PartImageNet++ Dataset

PartImageNet++ is an extensive dataset designed for robust object recognition and segmentation tasks. This dataset expands upon the original ImageNet dataset by providing detailed part annotations for each object category.

Dataset Statistics

Obj. Cat. Part Cat. Img Part Mask
1000 3308 100000 406364

The dataset includes:

  • 1000 object categories derived from the original ImageNet.
  • 3308 part categories representing different parts of objects.
  • 100,000 annotated images, with each object category containing 100 images.
  • 406,364 part mask annotations ensuring comprehensive coverage and detailed segmentation.

Structure and Contents

Each JSON file in the json directory represents one object category and its corresponding part annotations.

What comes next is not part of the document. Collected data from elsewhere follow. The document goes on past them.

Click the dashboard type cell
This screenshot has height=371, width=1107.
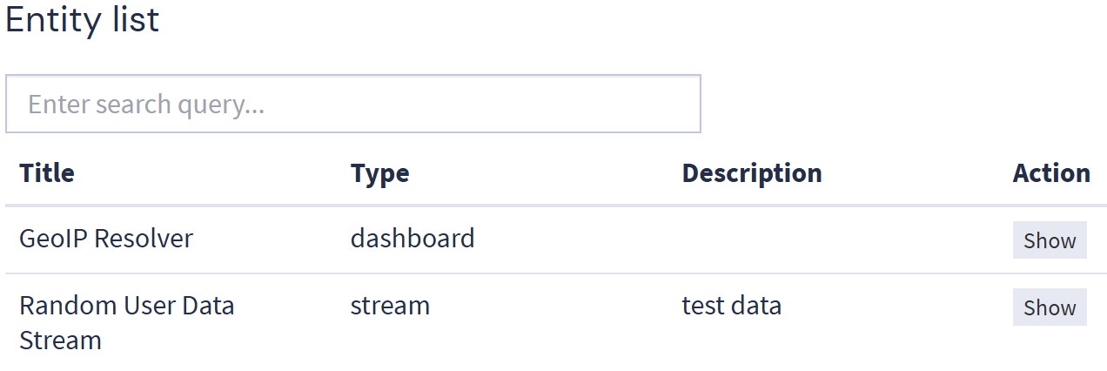(x=413, y=239)
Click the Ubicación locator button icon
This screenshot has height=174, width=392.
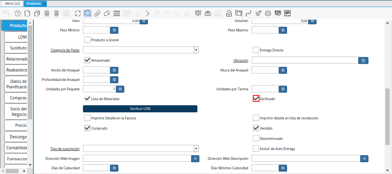point(363,60)
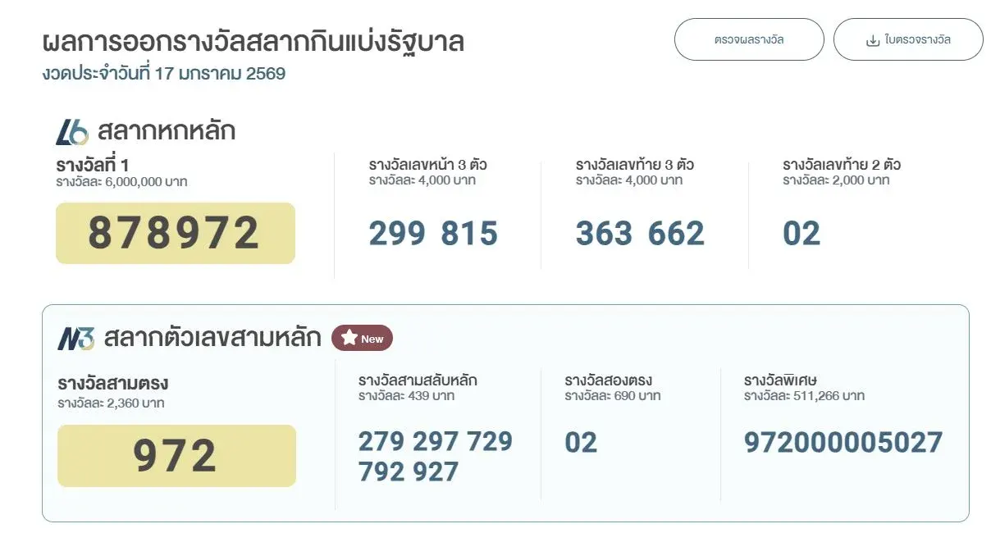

The including folder provides detailed inclusion relations of parts, illustrating hierarchical relationships between different part categories.

The discarded_data.json file lists low-quality images that were excluded from the dataset to maintain high annotation standards.

Visualizations

We provide a visualization demo tool to explore and inspect the annotations. This tool helps users to better understand the structure and details of the dataset.

If you find this useful in your research, please cite this work:

@inproceedings{li2024languagedriven,
  author = {Li, Xiao and Liu, Yining and Dong, Na and Sitian Qin and Hu, Xiaolin},
  title = {Language-Driven Anchors for Zero-Shot Adversarial Robustness},
  booktitle={European conference on computer vision},
  year = {2024},
  organization={Springer}
}